Module epiclass.utils.bigwig_metrics

This module provides functionalities compute a metric on given regions from bigwig files. Uses pyBigWig.

Functions

def chunks(lst: List, n: int) ‑> Generator[List[~T], None, None]

Yield successive n-sized chunks from lst.

def compute_all_metrics(file_path: Path, regions: pd.DataFrame, metric: str)

Compute metric values in regions, returning a dictionary mapping region_id to value.

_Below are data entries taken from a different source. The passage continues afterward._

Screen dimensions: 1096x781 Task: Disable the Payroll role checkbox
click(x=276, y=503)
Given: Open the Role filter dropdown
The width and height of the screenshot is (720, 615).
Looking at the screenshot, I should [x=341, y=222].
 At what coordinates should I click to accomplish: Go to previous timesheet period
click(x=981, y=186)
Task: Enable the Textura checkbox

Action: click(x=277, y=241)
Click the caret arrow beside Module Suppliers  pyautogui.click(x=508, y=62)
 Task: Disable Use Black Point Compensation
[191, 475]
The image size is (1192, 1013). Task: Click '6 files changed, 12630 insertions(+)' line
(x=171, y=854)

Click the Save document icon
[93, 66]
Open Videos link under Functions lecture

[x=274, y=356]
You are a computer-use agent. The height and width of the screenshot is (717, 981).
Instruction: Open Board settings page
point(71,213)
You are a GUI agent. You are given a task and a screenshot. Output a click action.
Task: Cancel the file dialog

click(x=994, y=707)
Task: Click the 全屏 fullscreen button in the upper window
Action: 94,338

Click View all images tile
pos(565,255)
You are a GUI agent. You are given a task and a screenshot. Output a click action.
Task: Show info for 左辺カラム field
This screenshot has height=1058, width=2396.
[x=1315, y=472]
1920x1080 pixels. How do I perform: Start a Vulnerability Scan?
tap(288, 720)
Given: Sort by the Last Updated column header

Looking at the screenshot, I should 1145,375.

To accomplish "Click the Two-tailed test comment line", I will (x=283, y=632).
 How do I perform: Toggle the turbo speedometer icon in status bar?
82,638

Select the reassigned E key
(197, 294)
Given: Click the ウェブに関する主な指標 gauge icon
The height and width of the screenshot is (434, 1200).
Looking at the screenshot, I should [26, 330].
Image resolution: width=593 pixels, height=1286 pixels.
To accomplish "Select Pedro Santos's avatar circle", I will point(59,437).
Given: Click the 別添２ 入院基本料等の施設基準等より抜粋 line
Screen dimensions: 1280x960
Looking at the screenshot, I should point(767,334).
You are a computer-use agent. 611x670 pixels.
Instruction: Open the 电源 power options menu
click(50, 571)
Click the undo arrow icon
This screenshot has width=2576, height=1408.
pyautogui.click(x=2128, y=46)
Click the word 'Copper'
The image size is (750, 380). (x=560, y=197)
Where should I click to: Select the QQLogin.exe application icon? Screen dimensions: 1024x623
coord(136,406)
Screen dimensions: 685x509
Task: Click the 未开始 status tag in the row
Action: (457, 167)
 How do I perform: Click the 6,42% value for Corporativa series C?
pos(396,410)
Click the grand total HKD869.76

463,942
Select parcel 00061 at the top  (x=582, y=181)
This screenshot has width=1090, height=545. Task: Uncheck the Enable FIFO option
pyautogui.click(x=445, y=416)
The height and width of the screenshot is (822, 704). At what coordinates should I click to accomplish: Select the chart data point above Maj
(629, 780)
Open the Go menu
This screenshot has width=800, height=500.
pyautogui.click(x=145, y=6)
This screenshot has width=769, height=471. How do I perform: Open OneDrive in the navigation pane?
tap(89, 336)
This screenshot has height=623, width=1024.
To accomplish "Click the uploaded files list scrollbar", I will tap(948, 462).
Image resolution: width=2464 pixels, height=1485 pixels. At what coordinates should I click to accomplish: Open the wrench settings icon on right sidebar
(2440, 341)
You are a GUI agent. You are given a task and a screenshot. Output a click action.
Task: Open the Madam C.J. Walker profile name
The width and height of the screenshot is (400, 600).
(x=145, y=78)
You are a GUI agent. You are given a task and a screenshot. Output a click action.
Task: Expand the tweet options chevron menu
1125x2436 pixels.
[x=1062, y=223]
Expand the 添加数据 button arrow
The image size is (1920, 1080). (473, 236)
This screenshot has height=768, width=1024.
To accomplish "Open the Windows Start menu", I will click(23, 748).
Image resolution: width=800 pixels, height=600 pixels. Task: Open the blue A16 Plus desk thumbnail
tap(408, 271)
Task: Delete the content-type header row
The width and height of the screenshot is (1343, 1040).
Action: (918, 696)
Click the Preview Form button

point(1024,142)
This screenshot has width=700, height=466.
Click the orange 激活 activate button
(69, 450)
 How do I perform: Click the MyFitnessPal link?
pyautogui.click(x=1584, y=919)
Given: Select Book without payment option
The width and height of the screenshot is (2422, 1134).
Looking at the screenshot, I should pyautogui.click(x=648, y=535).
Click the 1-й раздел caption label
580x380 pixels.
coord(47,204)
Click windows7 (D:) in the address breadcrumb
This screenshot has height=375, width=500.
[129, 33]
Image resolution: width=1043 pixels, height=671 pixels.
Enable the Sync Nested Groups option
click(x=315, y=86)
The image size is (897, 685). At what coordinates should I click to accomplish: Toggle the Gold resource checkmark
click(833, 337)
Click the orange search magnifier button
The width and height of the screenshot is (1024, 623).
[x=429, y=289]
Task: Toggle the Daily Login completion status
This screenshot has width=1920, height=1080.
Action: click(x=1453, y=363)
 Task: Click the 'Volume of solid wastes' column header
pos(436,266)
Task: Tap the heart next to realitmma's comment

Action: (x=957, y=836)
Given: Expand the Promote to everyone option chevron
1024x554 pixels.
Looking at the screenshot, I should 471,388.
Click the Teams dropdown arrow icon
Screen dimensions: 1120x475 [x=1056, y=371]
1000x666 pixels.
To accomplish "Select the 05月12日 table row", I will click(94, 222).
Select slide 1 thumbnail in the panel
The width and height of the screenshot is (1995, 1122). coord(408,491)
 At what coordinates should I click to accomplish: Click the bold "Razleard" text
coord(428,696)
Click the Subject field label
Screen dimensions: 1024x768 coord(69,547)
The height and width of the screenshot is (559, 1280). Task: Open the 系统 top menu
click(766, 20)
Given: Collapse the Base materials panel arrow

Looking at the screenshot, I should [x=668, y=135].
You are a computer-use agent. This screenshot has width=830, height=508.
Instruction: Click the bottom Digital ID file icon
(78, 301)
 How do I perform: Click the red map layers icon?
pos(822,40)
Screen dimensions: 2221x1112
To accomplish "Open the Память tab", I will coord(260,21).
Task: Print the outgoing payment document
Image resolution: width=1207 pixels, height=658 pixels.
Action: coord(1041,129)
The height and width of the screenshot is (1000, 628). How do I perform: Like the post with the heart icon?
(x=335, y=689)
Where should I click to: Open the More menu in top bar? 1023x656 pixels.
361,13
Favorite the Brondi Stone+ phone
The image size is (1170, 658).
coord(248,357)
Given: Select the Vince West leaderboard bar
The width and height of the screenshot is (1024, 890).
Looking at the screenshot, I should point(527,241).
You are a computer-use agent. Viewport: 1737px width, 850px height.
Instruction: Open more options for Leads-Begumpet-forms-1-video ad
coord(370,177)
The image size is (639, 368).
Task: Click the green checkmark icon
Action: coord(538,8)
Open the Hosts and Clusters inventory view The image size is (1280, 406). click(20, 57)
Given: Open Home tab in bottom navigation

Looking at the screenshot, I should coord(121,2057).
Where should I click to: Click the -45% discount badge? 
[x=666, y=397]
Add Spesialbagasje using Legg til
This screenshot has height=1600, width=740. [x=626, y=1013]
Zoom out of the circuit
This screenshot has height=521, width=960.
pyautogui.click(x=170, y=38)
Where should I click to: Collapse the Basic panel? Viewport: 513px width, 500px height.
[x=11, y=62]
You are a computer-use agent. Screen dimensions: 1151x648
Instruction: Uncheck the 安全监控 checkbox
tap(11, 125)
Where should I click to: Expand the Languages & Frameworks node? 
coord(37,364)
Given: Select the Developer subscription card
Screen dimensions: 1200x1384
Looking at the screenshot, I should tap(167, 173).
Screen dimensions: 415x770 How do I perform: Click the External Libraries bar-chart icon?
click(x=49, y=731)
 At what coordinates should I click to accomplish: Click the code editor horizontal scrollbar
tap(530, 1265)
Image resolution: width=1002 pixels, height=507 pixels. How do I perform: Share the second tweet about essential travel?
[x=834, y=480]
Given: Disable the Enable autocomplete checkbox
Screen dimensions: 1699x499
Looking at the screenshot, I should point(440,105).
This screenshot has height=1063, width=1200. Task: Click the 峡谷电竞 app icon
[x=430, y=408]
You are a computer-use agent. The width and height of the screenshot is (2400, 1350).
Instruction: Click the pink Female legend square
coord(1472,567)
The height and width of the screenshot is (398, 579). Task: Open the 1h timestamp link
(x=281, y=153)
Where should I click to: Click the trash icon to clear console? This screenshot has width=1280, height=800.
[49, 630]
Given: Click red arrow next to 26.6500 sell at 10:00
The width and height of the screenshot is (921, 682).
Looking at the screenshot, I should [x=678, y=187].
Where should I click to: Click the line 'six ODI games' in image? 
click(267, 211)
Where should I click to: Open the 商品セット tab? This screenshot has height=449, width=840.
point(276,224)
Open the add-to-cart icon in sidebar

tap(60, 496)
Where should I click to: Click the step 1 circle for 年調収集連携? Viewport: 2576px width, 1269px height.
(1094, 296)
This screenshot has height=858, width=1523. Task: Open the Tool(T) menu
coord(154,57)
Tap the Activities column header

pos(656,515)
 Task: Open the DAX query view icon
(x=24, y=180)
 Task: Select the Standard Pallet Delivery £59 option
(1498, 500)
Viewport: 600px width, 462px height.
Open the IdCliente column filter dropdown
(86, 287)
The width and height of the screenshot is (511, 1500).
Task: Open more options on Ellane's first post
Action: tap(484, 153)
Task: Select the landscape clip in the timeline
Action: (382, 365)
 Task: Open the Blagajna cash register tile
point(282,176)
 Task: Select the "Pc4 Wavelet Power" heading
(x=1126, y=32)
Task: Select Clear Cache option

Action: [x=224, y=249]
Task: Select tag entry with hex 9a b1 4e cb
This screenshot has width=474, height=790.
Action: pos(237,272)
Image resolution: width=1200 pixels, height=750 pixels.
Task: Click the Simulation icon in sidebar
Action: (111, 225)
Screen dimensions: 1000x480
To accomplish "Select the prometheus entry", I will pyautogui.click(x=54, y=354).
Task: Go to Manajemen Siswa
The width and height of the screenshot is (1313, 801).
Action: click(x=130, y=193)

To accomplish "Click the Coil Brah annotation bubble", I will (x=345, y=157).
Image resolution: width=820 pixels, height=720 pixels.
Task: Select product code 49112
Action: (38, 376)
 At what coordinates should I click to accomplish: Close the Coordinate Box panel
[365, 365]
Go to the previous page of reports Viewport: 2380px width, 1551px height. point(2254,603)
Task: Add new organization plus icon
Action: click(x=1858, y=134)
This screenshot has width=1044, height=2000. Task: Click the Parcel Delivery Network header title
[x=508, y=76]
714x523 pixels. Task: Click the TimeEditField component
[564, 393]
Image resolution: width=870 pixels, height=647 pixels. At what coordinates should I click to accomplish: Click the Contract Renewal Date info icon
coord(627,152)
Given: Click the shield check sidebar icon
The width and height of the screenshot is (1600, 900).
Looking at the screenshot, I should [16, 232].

Parameters file_path (Path): Path to bigwig file regions (pd.DataFrame): DataFrame with regions (chr, start, end) metric (str): Metric to compute. Must respect metrics available to pyBigWig stats.

Return Tuple[filename, Dict[str, float|None]|None] : Tuple with filename and dictionary mapping region_id to value or None if error.

def compute_metrics(bw: pyBigWig.bigWigFile, regions: pd.DataFrame, metric: str)

Compute metric value in each region using pyBigWig stats. Returns a list of scalar metric values (or None if region is unsummarizable).

def main()

Main. See module docstring.

def parse_arguments() ‑> argparse.Namespace

argument parser for command line

def read_regions(regions_path: Path) ‑> pandas.core.frame.DataFrame

Read regions from a bed file and add a 'region_id' column.